Conforme informações do jornal O Correio, a sentença de primeiro grau foi mantida pelo Tribunal de Justiça. Com isso, a Polícia Civil e Ministério Público obtiveram junto à Justiça mandados de prisão em desfavor da ex-esposa de Érico, Juliana Colbeich da Silva, a mãe dela, Ana Lira Colbeich da Silva, e o tio de Juliana, João Ismael Leão Colbeich.
Ainda conforme o jornal, todos foram condenados por participação no bárbaro homicídio, que provocou comoção estadual e mobilizou familiares e amigos do professor. Juliana e Ana Lira pegaram 20 anos de cadeia. Já Ismael foi condenado a 18 anos e meio de reclusão. Os três terão de cumprir dois quintos da pena em regime inicial fechado, o que significa que poderão ficar presos, pelo menos, por sete anos e meio sem poder sair da cadeia.
Ribeiro trabalhou em São Sepé e a família dele reside atualmente no interior do município. A prisão dos condenados foi comemorada por familiares.
Para a Polícia Civil, Justiça foi feita
De acordo com o delegado regional de Polícia, José Antônio Taschetto Mota, que comandou a equipe que prendeu os condenados, quase 15 anos depois do crime, finalmente a Justiça foi feita. Conforme Mota, as prisões devem trazer tranquilidade para os familiares do professor, que residem no interior do município de São Sepé. “Infelizmente, não vamos poder trazer o professor Érico de volta, mas se existe vida após a morte, ele vai poder descansar em paz, assim como sua família em São Sepé”, destacou Mota, com os olhos marejados.
Oito policiais civis cumpriram os mandados por volta das 11h desta terça-feira. Juliana e Ana Lira foram presas em casa, na Rua Miguel Aued, no Bairro Cohab. Já Ismael foi capturado na Rua Dom Feliciano, no Bairro Noêmia.
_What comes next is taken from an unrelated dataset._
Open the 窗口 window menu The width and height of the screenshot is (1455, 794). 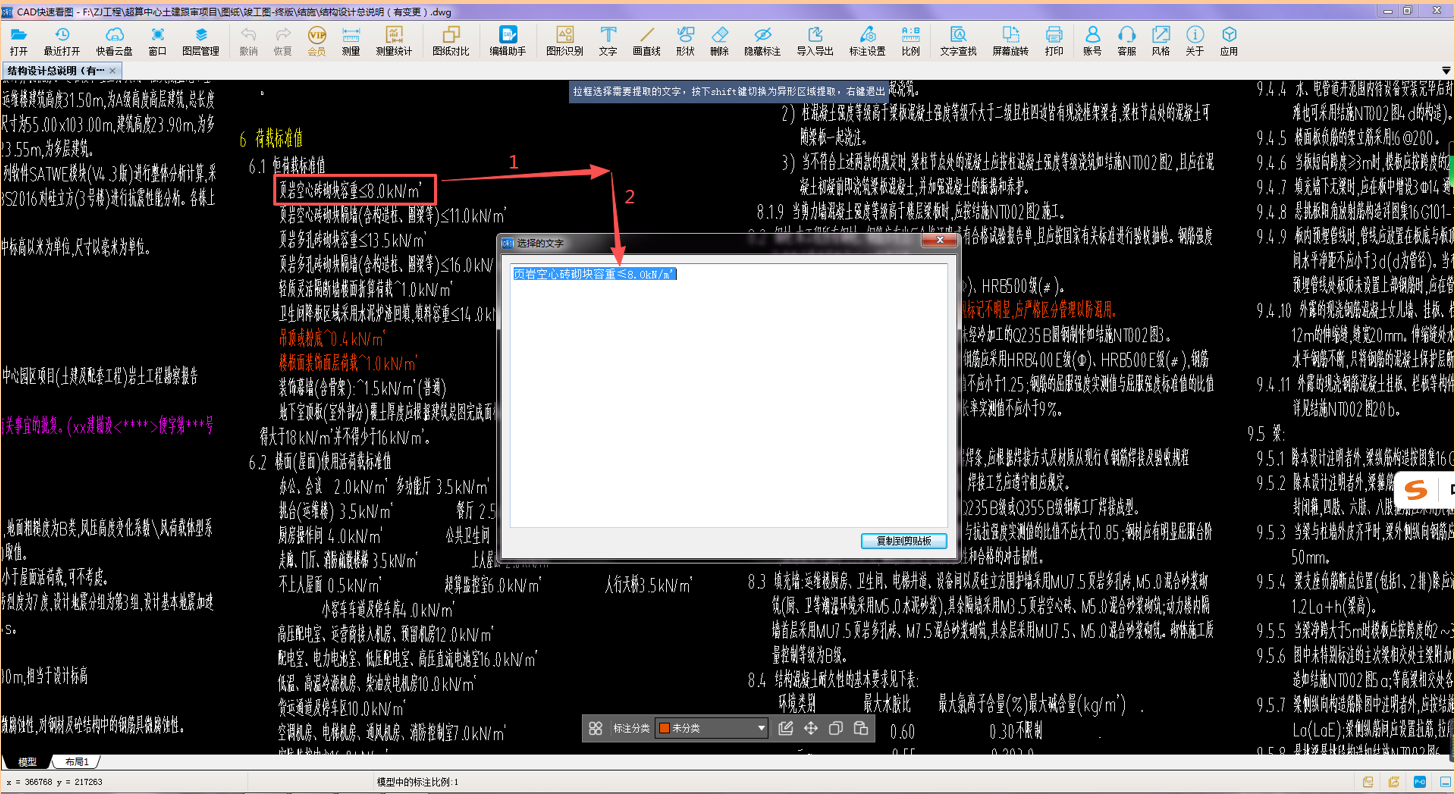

Érico foi morto com requintes de crueldade a mando de Juliana e, segundo o Ministério Público, o professor teria sido sequestrado pelo tio de Juliana, Ismael Leão, por Cláudio Daniel Bittencourt Forratti, já condenado e preso pelo crime, e por Sandro Alex Marques Machado, também já recluso, cumprindo pena por outros crimes, beneficiado por delação premiada no Caso Érico.
Já Ciro Cerveira, também acusado de participar do homicídio, morreu em 2007, cumprindo prisão preventiva pelo crime. Segundo a Polícia apurou na época do crime, o principal motivo que teria levado Juliana a tramar a morte do ex-marido foi um litígio na negociação de um imóvel do casal e a disputa pela guarda da filha.
Os três presos vão ser recolhidos ainda durante a tarde ao Presídio Estadual de Cachoeira do Sul.